Bachelor Thesis
Development of a Lightweight Miniature Camera with On-Board Image Processing
Vision is an important source of sensory input for autonomous mobile robotics. In most current robotic systems, standard video cameras transmit captured images to a PC for image processing, e.g. through FireWire, USB, or possibly wireless. Continuously increasing autonomy and increasing number of cooperating robots for a given task often requires rudimentary on-board vision processing, as transmission bandwidth and latency in such systems get hard to handle. However, a miniature and lightweight yet powerful stand-alone image-processing-system is not currently available.

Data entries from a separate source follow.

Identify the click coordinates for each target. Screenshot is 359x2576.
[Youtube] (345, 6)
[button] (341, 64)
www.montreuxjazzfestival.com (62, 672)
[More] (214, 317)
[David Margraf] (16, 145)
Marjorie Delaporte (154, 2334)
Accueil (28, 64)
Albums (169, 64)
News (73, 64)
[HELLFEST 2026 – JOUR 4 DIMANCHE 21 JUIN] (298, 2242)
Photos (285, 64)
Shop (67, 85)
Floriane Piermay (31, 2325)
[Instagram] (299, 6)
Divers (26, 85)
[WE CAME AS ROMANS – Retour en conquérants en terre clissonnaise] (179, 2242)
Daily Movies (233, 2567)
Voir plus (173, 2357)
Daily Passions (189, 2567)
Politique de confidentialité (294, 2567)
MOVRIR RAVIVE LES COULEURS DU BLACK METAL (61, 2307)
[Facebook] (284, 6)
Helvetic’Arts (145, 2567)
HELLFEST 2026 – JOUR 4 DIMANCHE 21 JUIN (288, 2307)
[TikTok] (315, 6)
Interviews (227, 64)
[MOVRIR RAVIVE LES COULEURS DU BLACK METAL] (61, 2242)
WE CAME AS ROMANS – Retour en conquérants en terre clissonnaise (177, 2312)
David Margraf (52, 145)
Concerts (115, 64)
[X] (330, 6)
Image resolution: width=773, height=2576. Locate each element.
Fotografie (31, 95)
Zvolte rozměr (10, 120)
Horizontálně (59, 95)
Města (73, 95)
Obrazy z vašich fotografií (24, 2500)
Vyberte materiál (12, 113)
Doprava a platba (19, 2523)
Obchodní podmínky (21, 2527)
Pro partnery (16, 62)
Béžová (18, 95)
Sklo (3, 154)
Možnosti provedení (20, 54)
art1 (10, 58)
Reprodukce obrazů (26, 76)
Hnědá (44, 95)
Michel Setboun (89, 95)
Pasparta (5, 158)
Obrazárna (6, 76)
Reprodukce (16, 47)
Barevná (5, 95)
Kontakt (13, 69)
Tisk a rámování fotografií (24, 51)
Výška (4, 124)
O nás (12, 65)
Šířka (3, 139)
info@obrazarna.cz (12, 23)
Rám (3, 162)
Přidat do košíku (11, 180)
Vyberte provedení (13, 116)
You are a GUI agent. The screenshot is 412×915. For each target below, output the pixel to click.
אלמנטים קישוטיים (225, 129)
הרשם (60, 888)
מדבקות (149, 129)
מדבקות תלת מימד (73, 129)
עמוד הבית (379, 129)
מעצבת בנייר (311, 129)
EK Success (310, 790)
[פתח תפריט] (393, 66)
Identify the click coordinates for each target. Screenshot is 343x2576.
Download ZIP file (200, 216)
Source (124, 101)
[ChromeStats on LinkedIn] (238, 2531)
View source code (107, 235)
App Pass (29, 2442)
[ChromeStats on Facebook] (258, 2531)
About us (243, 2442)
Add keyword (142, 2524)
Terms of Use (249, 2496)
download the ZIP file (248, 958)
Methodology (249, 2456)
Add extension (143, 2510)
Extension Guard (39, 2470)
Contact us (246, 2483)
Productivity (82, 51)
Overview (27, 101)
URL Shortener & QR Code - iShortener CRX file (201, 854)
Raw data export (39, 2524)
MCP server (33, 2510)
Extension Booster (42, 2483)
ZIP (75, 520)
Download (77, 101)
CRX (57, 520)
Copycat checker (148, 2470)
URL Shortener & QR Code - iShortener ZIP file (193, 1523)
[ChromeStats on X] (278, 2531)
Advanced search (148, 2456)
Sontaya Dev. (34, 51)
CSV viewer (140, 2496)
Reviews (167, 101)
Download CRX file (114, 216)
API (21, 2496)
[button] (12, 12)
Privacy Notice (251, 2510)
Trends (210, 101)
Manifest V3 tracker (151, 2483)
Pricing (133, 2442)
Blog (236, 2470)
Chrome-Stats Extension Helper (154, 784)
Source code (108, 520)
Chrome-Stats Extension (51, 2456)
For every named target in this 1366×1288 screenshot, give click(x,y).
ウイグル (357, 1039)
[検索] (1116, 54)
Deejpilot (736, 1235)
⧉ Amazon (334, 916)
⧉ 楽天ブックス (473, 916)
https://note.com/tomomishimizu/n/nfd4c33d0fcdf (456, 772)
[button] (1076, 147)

For this thesis the student will design, build, and program a stand-alone vision system composed of a tiny CMOS camera module as is typically found in mobile telephones (around 5x5mm), an SRAM module for buffering captured images, and a microprocessor to perform simple vision algorithms in an embedded system (such as blob-tracking). Particular attention should be given to size and weight constraints, as the vision system shall be employed on miniature flying quadro-copters. We have designed a similar system some years ago which shall serve as a reference; however, current technology has advanced dramatically, which requires a re-design with significantly improved features.
- Investigate functionality of miniature CMOS camera modules
- Evaluation of CMOS camera modules, SRAM chips and possibly microcontrollers
- Design system composed of CMOS camera, SRAM and microcontroller
- Circuit-Board design and assembly of such a system
- Basic software development for camera system (in C for microcontroller) and host PC
This thesis requires familiarity with electronic components (e.g. microcontrollers, SRAM), experience in circuit board design (Eagle), and programming skills in C (possibly Java/PC).
This work is part of a new student-project started at Fachbereich NST that investigates in swarms of miniaturized autonomous flying vehicles. The miniature camera shall ultimately be used on-board of flying quadro-copters to detect salient objects (as part of an international UAV-competition).